У нас в корпусе лежал мастер леса, заключенный с 1937 года. Образованный экономист. Слушая разговоры об этом «молении о зоне», он объяснил нам, что жизнь вольных работяг в леспромхозах, находившихся в тех же районах, что и лагерь, как правило, хуже, чем у заключенных и чем у военнопленных, и у трудмобилизованных женщин — то были немки с Поволжья, — работавших в тех же лесах. Но зато и себестоимость леса в лагере самая высокая.

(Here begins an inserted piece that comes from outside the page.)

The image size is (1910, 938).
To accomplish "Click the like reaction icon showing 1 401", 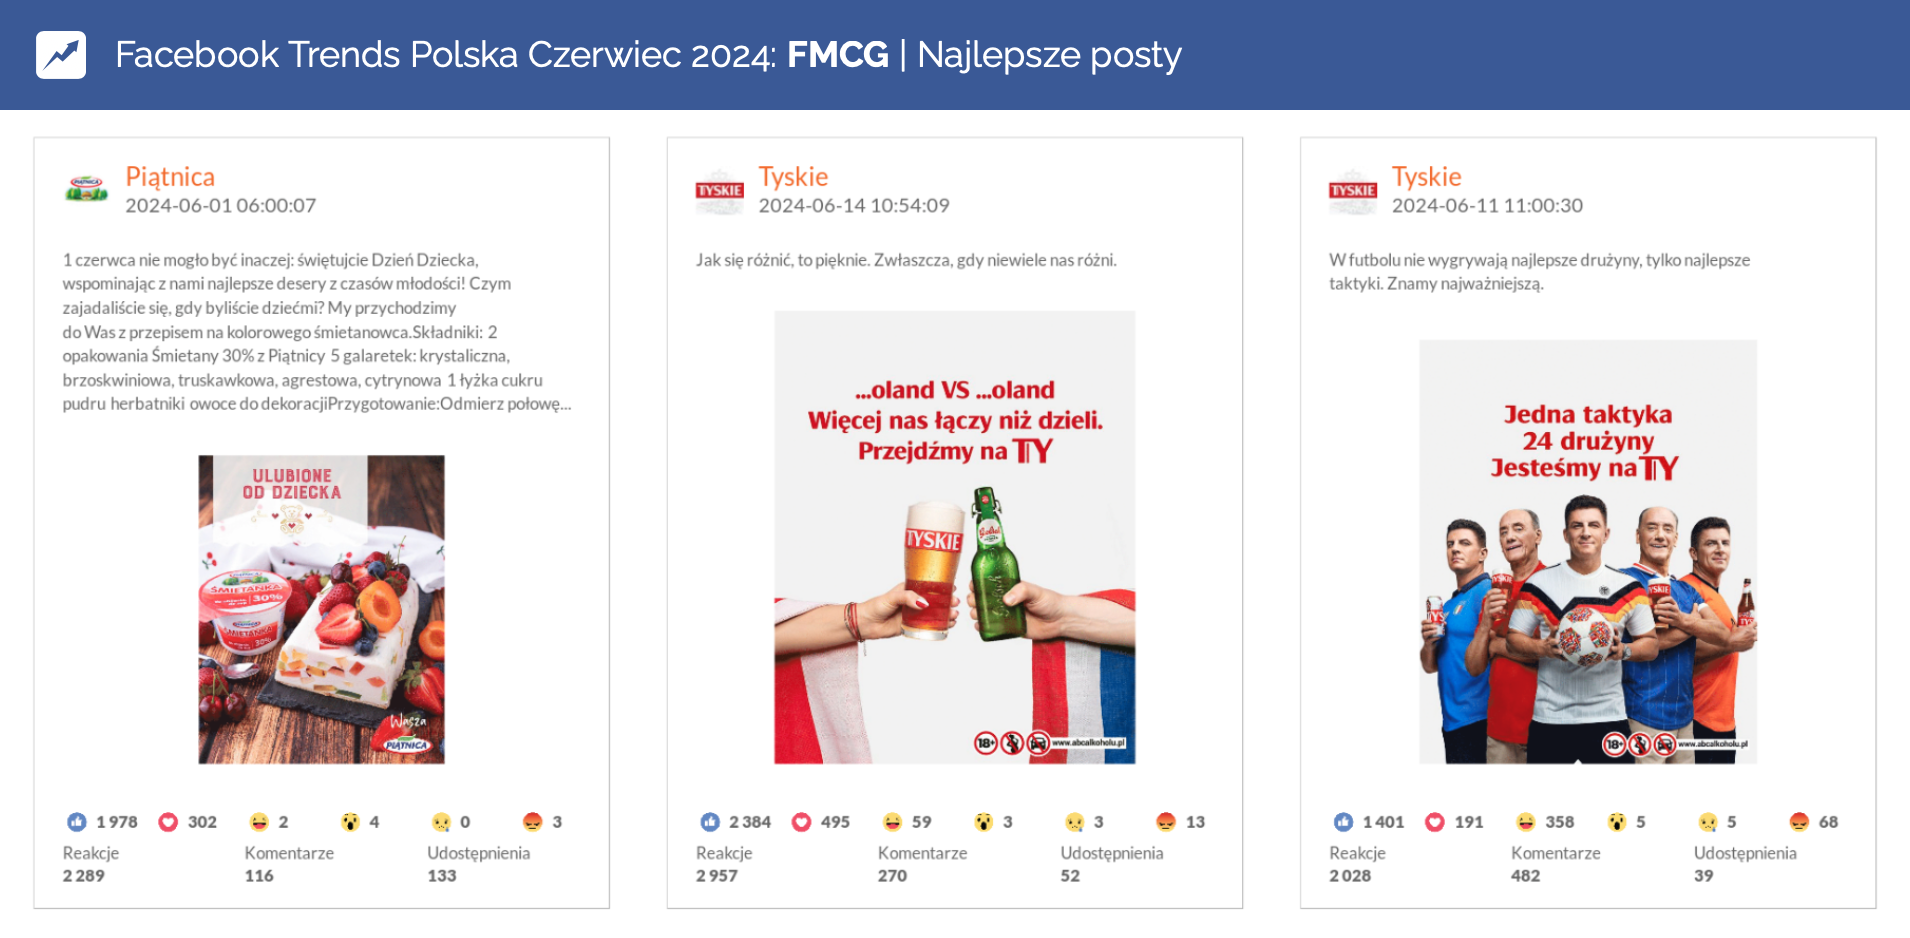I will 1343,822.
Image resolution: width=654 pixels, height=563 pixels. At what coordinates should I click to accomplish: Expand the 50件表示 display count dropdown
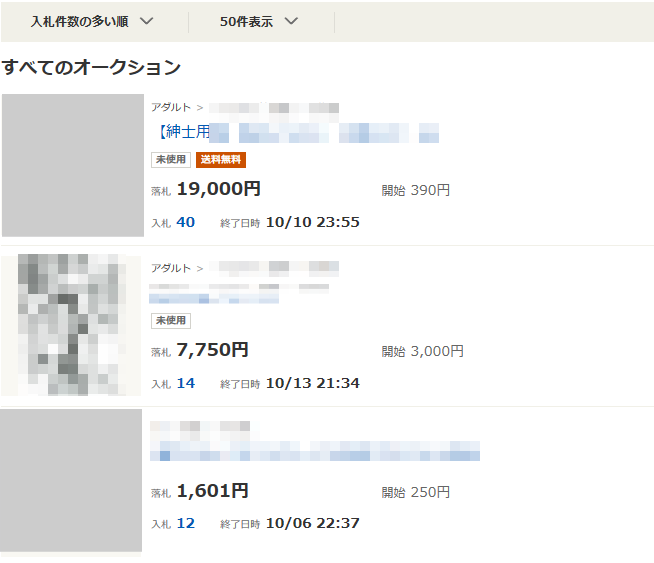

— Ведь в леспромхозе расходы какие? На производство, на зарплату, ну и там кое-какое обеспечение. А в лагере, когда в лес идет сто работяг, то в зоне хорошо, если столько же обслуги, придурков. А больных, инвалидов еще больше. К тому же расходы на охрану, на разное начальство, на вольнонаемных. Зэка зарплаты не получает, но сколько на него тратится? Чтобы его кормить, одевать, обувать, охранять, лечить, перевозить? Это ведь больше любой зарплаты набегает. Конечно, самому работяге врядь ли четвертая-пятая часть достается от того, что положено. Ведь по дороге столько липких рук. Все прилипает — и харчи, и барахло, и деньги. Но на стоимость кубометра все это ложится. А тут еще и знаменитая чернуха и туфта — на бумаге полторы нормы, а на делянке хорошо, если половина. Никакие вольные на такое очковтирательство не осмелятся. В общем, деловой лес тут стоит столько, что дешевле было бы из Канады возить.
Это был, кажется, первый конкретный урок практической экономики, основанной на «социалистическом» рабском труде. Запомнился он прочно; однако тогда еще не повлиял на общее мировоззрение.
Глава двадцать восьмая.
Наседки-стукачи
Когда в больнице ко мне внезапно пришел Петя-Володя, я сперва струхнул: конечно же, он и здесь будет стучать, а может быть, и специально из-за меня перебрался с лагпункта.
Но он глядел неподдельно тоскливо, был очень истощен.
— Дохожу, браток, видишь, десны черные, зубы шатаются, ноги в пятнах. У немцев не дошел, а у себя на родине скоро в деревянный бушлат…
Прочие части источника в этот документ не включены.